8th Circuit holds that private placement need not satisfy a least-restrictive environment requirement

CB v. Special School District No. 1 (8th Circuit 2011): IHO awarded reimbursement to parents for the costs of a private placement. The district court reversed the IHO finding that although the public school had not provided the student with a FAPE, the private school was not appropriate because the student body was comprised mostly of students with disabilities. The 8th Circuit reinstated the IHO’s ruling.

We conclude that the mainstreaming preference of the IDEA does not make Groves an inappropriate private placement under the circumstances. The statute calls for educating children with disabilities together with children who are not disabled "[t]o the maximum extent appropriate." Id. (emphasis added). Here, the School District failed to develop an IEP that made available a free appropriate public education. At that point, C.B.'s parents had a "right of unilateral withdrawal," Florence Cnty., 510 U.S. at 13, and a right to reimbursement for private tuition, so long as the placement was "proper under the Act," Burlington, 471 U.S. at 369, and the award "furthers the purposes of the Act." Forest Grove, 129 S. Ct. at 2493 n.9.

The overriding purpose of the Act is to provide an education for disabled children that is both free and appropriate. The Act was designed, as the hearing officer noted, "to open the door of public education to handicapped children on appropriate terms." Rowley, 458 U.S. at 192. But once the School District failed to fashion an IEP that made available a free appropriate public education, it did not frustrate the purposes of the Act for C.B.'s parents to enroll him at Groves, where he could receive the educational benefit that was lacking in the public schools.

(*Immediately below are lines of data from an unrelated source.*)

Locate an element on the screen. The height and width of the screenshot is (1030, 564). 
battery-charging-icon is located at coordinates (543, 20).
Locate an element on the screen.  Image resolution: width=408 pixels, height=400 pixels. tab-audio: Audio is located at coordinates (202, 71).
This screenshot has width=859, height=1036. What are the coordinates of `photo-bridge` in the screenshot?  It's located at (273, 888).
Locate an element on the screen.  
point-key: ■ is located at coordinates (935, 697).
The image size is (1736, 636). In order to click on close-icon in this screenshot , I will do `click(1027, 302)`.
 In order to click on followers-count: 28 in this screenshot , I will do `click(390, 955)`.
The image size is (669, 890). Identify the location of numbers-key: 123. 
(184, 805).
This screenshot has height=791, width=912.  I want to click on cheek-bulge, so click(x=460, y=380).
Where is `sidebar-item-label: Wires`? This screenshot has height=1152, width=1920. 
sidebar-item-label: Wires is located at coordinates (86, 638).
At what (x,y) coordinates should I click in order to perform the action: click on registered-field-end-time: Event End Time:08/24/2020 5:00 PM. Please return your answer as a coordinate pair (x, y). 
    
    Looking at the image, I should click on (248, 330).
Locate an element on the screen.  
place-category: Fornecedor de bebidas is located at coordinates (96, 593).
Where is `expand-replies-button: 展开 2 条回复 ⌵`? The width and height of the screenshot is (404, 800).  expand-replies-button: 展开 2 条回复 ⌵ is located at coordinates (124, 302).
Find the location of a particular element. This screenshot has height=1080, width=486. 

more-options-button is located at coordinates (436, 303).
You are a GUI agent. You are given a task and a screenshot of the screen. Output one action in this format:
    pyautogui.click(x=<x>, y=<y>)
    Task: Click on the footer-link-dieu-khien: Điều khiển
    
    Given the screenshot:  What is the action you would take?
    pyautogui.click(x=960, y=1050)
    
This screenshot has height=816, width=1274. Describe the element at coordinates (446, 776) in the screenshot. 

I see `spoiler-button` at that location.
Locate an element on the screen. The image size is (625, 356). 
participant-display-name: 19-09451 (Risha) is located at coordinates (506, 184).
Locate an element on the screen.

The parents were not required to allow the District another opportunity to try yet again with a different IEP that featured the CLASS program when the District did not propose that alternative in any of the IEPs that preceded C.B.'s withdrawal. Reimbursement for the costs of enrollment in a private school is authorized if the hearing officer finds that the District "had not made a free appropriate public education available to the child in a timely manner prior to that enrollment." 20 U.S.C. § 1412(a)(10)(C)(ii)(emphasis added). A less restrictive environment is the ideal, but C.B.'s move to Groves after years of frustration in the public schools is a far cry from "the apparently widespread practice of relegating handicapped children to private institutions or warehousing them in special classes" that concerned Congress. See Burlington, 471 U.S. at 373. We thus join the Third and Sixth Circuits in concluding that a private placement need not satisfy a least-restrictive environment requirement to be "proper" under the Act. See Warren G. v. Cumberland Cnty. Sch. Dist., 190 F.3d 80, 83-84 (3d Cir. 1999); Cleveland Heights-Univ. Heights City Sch. Dist. v. Boss, 144 F.3d 391, 399-400 (6th Cir. 1998).

Aside from the concern that Groves educates primarily children with disabilities, there is no doubt that it was a proper placement for C.B. As the hearing officer summarized:

Groves offers the Student teaching methods and programs that the School District has not provided. In addition to these methods and programs, the ability to group and re-group students throughout the day to ensure reading skills are reinforced across subjects sets Grove[s] apart. Moreover, the District's own teachers thought that Groves is an appropriate place for the Student. His mother has seen an "explosion" of learning since the Student entered Groves.
We conclude that the placement at Groves was proper under the Act, and that reimbursement for tuition paid by C.B.'s parents to Groves for the 2008-2009 academic year is not precluded by the statute's preference for education in the least restrictive environment.